◆ GIVEN RECORDS ◆
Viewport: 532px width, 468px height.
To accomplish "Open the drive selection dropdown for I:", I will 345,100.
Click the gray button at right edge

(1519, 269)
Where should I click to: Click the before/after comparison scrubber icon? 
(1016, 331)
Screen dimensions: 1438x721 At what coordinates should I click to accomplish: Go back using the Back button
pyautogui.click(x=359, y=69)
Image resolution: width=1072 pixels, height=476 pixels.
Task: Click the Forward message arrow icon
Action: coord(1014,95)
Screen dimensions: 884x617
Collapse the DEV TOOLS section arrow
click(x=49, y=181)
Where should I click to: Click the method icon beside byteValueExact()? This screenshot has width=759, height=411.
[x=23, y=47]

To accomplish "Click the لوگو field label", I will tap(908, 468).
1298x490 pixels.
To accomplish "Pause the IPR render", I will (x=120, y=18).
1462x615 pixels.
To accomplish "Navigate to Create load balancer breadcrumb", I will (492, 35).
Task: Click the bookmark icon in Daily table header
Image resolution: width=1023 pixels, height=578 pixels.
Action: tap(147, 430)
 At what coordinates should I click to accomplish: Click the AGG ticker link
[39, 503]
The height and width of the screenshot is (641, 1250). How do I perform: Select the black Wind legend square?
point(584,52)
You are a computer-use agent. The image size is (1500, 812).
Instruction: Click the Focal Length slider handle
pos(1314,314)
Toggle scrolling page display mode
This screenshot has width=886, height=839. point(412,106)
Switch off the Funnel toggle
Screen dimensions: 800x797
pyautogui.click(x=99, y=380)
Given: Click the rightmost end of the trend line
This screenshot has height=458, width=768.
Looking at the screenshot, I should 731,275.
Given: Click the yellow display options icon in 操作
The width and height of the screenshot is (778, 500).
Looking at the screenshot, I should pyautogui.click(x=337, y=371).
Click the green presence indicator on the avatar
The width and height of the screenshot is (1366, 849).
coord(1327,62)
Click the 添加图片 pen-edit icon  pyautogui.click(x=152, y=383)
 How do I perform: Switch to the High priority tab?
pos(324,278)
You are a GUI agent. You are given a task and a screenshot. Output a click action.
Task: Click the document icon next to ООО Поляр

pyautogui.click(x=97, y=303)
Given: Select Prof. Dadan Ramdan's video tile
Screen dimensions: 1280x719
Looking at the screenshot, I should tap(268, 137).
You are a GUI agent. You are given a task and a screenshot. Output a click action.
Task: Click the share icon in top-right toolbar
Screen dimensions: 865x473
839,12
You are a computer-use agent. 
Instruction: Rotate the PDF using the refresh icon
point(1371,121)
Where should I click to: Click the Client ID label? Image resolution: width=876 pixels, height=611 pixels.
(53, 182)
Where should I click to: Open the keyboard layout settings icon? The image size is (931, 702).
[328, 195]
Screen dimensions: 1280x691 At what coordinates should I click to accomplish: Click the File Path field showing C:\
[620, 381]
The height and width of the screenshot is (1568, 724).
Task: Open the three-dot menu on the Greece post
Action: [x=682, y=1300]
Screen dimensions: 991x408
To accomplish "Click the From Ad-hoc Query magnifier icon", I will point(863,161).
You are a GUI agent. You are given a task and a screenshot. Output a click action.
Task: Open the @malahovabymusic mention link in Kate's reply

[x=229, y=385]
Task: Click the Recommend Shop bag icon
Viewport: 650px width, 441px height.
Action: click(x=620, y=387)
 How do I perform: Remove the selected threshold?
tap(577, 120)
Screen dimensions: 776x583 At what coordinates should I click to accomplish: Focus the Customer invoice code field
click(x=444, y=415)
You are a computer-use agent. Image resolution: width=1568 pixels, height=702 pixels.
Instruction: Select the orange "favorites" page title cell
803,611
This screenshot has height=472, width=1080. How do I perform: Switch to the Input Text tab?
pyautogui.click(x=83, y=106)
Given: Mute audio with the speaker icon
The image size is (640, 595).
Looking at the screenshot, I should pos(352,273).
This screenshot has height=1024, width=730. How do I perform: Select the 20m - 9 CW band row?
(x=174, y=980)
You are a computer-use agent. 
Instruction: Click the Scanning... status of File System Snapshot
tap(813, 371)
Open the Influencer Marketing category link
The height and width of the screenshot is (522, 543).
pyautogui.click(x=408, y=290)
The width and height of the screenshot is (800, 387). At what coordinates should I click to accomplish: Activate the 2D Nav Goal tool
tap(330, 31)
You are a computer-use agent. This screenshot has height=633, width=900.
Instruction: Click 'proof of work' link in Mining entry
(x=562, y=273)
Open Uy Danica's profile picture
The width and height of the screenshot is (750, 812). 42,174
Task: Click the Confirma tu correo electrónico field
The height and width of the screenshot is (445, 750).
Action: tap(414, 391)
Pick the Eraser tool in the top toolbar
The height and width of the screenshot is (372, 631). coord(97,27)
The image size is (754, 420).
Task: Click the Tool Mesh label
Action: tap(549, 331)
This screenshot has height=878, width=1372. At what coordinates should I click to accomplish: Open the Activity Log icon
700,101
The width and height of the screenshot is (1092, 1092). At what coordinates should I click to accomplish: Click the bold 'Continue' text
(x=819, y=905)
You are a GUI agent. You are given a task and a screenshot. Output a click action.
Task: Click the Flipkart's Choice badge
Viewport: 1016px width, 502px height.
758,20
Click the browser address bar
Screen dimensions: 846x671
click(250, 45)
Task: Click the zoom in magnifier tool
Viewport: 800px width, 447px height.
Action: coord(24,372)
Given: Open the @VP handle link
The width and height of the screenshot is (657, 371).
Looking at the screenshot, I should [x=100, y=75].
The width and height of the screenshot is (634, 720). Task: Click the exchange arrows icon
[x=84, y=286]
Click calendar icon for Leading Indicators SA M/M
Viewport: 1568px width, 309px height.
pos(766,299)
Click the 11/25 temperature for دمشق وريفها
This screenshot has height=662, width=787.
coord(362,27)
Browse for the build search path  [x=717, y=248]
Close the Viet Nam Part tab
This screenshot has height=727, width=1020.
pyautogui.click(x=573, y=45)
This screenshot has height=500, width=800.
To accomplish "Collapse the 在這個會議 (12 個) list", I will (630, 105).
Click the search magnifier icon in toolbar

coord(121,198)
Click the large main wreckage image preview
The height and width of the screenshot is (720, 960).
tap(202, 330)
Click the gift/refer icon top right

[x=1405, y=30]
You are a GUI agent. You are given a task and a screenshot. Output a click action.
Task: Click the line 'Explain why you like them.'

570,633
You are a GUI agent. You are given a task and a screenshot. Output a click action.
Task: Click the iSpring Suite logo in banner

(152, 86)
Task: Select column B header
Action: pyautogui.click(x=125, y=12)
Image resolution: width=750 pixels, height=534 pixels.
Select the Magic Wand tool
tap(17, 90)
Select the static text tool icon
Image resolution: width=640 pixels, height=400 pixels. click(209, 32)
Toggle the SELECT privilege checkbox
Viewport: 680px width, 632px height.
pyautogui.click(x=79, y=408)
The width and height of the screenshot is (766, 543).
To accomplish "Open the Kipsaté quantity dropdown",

◆ TASK PROMPT ◆
Search the entries for the word "will". Copy each line where it appears.

◆ SOLUTION BELOW ◆
To accomplish "Open the drive selection dropdown for I:", I will 345,100.
To accomplish "Click the لوگو field label", I will tap(908, 468).
To accomplish "Pause the IPR render", I will (x=120, y=18).
To accomplish "Navigate to Create load balancer breadcrumb", I will (492, 35).
To accomplish "Click the From Ad-hoc Query magnifier icon", I will point(863,161).
To accomplish "Collapse the 在這個會議 (12 個) list", I will (630, 105).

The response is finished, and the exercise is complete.